Voice Dictation on Ubuntu 24.04 (Wayland): A Complete Guide Using Faster-Whisper
One-key toggle (Ctrl+Space). English-only. No cloud. This guide shows exactly how I set up voice typing on Ubuntu 24+ so that pressing Ctrl+Space starts listening, and pressing Ctrl+Space again types

Stop typing, start talking. If you've been frustrated by the lack of a reliable voice dictation solution on Linux—especially on Ubuntu with Wayland—this guide is for you.
After extensive research and testing, I've built a solution that actually works. It uses OpenAI's Whisper model (via faster-whisper) for excellent accuracy, works system-wide on Wayland, and is completely offline and free.
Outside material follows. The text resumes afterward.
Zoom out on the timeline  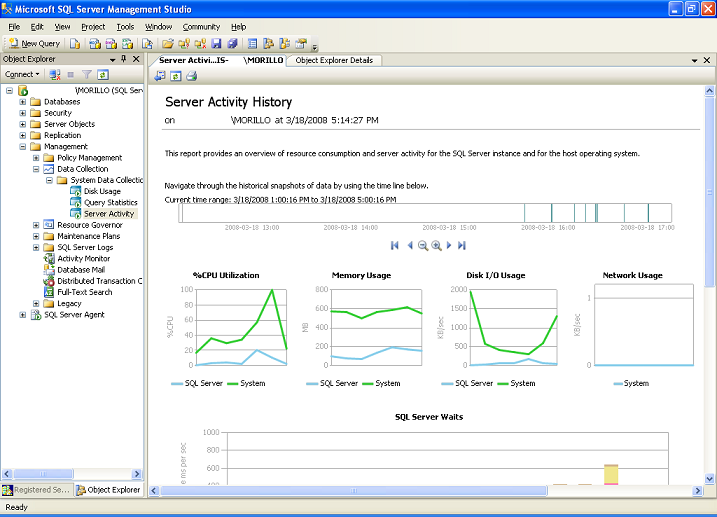(x=422, y=245)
The Problem with Voice Dictation on Linux
If you've tried voice dictation on Linux, you've probably encountered these issues:
- nerd-dictation + Vosk: Decent but lower accuracy, doesn't capitalize properly, missing spaces between sentences
- Speech Note: Hardware intensive, not real-time—you speak first, then wait for transcription
- Google Docs Voice Typing: Only works in Chrome browser, not system-wide
- Talon Voice: Steep learning curve, $25/month for the beta with improvements
The bigger problem? Most solutions don't work on Wayland, which is now the default display server on Ubuntu 24.04+. Tools like xdotool that simulate keyboard input simply don't work on Wayland.
The Solution
We'll build a custom voice dictation system using:
- faster-whisper: 4x faster than OpenAI's Whisper, runs on CPU, excellent accuracy
- ydotool: Types text on Wayland (unlike xdotool which only works on X11)
- parecord: Records audio from your microphone
- GNOME keyboard shortcuts: Toggle dictation with a hotkey
The workflow:
- Press
Ctrl+Spaceto start recording - Speak naturally
- Press
Ctrl+Spaceagain to stop - Your speech is transcribed and typed wherever your cursor is
Works in terminals, browsers, text editors—anywhere you can type.
Prerequisites
- Ubuntu 24.04+ (with Wayland)
- At least 8GB RAM (we'll use Whisper "small" model)
- A working microphone
- Internet connection (for initial setup only—dictation works offline)
Step-by-Step Installation
Step 1: Install System Dependencies
sudo apt update && sudo apt install -y portaudio19-dev python3-venv python3-pip git xdotool ydotool pulseaudio-utils
Step 2: Set Up ydotool for Wayland
ydotool needs access to the input subsystem. Add your user to the input group:
sudo usermod -aG input $USER
Create udev rules:
sudo tee /etc/udev/rules.d/60-uinput.rules > /dev/null << 'EOF'
KERNEL=="uinput", MODE="0660", GROUP="input"
EOF
Reload udev rules:
sudo udevadm control --reload-rules && sudo udevadm trigger
Important: Log out and log back in for the group change to take effect.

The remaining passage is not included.